Can't speak for others, but I like WAG's workflow. Rx is scanned. Typed. Data/DUR reviewed by pharmacist (if something wrong, RPh corrects on screen). Leaflet prints. Gets filled. Product review. Then sold and counseled. With the upfront data review, you have a "clean" leaflet that prints out. Traditionally, before scanning, if everything was typed, filled, and sent down to RPh with hardcopy with something wrong, RPh would hand back to tech to fix and start all over. WAG has been doing the imaging for over 10 years now
 
I agree with the wags system. I really like the uo front verification before it prints.

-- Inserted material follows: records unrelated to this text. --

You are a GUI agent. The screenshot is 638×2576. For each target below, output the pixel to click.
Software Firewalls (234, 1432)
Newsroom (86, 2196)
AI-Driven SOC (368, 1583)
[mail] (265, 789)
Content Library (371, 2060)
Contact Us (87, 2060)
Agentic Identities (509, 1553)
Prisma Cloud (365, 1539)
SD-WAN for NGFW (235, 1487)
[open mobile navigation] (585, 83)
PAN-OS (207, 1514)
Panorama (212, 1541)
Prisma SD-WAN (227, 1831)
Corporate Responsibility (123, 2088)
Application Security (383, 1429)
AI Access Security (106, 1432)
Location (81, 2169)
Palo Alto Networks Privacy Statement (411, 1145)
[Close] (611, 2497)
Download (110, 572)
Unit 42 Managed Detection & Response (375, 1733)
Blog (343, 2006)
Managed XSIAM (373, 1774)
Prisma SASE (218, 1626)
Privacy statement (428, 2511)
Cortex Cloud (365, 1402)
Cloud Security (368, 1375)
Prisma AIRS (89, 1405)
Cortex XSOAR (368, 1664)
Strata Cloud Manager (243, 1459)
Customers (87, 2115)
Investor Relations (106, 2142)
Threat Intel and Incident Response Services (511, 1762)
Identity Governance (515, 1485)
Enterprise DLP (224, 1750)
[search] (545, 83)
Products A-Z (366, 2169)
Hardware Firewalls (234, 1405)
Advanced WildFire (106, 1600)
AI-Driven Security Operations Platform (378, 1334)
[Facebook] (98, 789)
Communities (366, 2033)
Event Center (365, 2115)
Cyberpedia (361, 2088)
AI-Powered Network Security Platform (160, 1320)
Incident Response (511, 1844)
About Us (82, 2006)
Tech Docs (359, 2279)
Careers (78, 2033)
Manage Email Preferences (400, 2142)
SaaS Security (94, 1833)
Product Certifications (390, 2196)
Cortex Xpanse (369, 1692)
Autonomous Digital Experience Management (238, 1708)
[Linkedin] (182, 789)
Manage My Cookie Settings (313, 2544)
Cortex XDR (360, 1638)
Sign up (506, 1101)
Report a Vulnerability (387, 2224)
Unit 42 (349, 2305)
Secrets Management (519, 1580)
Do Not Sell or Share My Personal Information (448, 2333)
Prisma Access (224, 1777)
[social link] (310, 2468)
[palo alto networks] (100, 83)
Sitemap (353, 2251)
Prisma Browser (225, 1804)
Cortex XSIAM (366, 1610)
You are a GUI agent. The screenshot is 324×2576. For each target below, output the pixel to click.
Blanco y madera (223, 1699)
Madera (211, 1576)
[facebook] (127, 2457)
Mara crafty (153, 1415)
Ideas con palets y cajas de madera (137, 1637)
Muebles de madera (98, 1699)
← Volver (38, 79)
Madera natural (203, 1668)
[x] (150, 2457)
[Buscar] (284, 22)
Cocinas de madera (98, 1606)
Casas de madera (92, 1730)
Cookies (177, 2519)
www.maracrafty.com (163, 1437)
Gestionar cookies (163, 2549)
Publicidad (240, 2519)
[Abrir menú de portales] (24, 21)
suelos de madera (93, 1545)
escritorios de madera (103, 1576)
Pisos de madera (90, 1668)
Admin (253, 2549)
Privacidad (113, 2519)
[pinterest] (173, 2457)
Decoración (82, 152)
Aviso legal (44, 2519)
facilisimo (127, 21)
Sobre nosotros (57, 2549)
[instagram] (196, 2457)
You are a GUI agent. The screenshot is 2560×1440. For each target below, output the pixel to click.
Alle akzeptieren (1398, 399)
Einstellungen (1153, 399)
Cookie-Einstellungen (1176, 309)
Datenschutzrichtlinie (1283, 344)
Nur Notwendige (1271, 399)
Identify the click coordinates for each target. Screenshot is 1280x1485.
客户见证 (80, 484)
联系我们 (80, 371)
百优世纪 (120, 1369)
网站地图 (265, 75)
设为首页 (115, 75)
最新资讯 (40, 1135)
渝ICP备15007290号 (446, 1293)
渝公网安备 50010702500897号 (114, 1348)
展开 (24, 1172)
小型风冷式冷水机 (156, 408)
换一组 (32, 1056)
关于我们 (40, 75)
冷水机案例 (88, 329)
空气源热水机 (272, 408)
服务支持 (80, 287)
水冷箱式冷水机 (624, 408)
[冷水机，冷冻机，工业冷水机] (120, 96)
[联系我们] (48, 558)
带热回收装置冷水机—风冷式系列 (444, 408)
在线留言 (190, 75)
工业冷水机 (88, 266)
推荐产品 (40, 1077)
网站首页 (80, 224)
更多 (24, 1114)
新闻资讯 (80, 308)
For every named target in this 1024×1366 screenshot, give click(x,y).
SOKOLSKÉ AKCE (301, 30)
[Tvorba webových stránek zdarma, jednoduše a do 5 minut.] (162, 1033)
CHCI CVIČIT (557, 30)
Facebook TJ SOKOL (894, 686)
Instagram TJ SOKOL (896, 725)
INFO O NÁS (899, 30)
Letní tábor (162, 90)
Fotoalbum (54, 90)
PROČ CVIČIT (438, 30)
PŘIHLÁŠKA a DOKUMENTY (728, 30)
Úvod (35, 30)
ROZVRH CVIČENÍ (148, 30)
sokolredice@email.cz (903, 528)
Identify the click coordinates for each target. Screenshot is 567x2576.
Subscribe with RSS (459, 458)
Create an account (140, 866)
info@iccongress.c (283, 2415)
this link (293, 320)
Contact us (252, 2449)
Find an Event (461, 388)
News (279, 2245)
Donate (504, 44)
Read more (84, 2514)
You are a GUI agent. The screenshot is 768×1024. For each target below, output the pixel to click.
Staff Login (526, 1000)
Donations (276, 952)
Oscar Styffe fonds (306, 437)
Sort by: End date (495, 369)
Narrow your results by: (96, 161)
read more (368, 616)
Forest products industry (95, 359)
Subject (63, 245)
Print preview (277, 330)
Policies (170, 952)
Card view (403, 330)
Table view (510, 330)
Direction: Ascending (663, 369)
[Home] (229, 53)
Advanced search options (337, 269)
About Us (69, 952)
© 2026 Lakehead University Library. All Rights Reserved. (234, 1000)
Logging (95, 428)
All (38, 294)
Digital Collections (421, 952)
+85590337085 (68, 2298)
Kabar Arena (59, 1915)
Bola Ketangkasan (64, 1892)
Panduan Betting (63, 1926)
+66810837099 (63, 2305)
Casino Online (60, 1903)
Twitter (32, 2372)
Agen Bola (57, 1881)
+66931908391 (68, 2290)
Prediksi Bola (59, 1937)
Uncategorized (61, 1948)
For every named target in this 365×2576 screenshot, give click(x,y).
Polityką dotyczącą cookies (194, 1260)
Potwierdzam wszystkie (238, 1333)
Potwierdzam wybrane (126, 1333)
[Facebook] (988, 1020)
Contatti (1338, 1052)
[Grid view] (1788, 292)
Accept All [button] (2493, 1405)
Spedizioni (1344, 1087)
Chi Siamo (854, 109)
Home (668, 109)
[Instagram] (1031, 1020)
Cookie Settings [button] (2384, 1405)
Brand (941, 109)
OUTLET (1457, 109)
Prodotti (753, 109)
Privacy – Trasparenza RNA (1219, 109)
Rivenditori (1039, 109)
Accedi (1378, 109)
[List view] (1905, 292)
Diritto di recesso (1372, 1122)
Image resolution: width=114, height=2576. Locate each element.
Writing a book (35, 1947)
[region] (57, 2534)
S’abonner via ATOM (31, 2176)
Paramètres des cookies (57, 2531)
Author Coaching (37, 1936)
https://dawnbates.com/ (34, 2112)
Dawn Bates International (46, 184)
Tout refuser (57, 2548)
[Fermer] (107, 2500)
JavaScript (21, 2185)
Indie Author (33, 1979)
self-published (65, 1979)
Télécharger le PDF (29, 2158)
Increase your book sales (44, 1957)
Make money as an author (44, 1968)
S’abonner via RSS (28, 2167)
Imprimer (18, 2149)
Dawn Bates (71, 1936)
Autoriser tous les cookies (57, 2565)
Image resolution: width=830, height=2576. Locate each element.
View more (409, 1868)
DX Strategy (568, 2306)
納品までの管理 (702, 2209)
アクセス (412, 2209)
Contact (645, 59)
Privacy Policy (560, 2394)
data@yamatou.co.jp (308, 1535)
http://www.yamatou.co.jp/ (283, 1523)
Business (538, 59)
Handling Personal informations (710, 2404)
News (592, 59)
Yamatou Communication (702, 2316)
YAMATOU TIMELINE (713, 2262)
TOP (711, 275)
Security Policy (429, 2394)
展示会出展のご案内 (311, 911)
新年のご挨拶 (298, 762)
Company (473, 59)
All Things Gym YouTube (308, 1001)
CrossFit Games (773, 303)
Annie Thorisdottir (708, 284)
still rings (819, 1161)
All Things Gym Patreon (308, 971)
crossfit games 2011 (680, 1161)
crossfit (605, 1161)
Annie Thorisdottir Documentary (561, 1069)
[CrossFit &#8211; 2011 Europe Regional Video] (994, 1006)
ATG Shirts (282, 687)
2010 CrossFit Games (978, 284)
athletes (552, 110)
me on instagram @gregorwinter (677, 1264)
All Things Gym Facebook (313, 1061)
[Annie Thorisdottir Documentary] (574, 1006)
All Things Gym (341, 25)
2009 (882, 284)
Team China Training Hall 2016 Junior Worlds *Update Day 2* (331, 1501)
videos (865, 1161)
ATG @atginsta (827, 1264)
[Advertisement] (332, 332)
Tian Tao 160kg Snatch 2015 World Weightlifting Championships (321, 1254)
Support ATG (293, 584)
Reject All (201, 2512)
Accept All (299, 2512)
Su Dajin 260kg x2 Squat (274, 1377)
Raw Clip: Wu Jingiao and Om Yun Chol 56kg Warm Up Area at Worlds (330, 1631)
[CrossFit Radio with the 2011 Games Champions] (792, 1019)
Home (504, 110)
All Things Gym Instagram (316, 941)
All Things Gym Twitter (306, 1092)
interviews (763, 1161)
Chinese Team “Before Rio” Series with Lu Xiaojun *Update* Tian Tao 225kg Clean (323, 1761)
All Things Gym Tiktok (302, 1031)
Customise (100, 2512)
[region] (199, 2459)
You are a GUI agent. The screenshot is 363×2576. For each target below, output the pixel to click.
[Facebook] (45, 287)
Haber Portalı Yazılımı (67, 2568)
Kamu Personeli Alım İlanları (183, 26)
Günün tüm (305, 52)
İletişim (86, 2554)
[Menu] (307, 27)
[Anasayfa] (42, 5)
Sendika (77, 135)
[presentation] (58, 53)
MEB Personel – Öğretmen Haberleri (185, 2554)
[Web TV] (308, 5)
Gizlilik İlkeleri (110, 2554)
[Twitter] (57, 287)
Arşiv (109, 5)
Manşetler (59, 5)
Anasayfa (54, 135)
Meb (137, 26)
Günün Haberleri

I always work at a newer walgreens where the final verification is thru pictures taken on the filling machines and I love it. Never have to touch an rx unless I'm filling or the picture is not clear or incomplete. Or the obvious ringing up a customer
 
I think Walgreens has the best work flow....they had those conveyor belts that kept everything going....if Walgreens actually had 2 to 3 pharmacists....2 clerks to dedicate checking out and 5 techs. 1 at the drive through, 2 at drop off, 2 filling at all times

Sent from my SAMSUNG-SM-G900A using Tapatalk

I worked Walgreen's as a P1 in 2013 but my store didn't have those conveyor belts, that sounds ideal. Obviously working as an intern (tech) is much different... we weren't adequately staffed and I had to count/get the drive through/and clerk the front register at times... it wasn't good. They had cut back staffing quite a bit in their pharmacy.

It use to be the incessant questions about the number of board/exam questions on whatever (e.g. pimples) that drove me crazy but I see it's been replaced with the, 'which chain is best' nonsense. I'm going to give you the definitive/forever answer: so write it down. IT'S NOT THE CHAIN YOU WORK FOR, IT'S THE PHARMACISTS YOU WORK WITH. See, if you work with a-holes (90% of pharmacists), your work life will suck. When you work with the 10% of great pharmacists out there, you could care less about which corporate entity signs your check.

Interesting post to username correlation. I agree with you for the most part, though.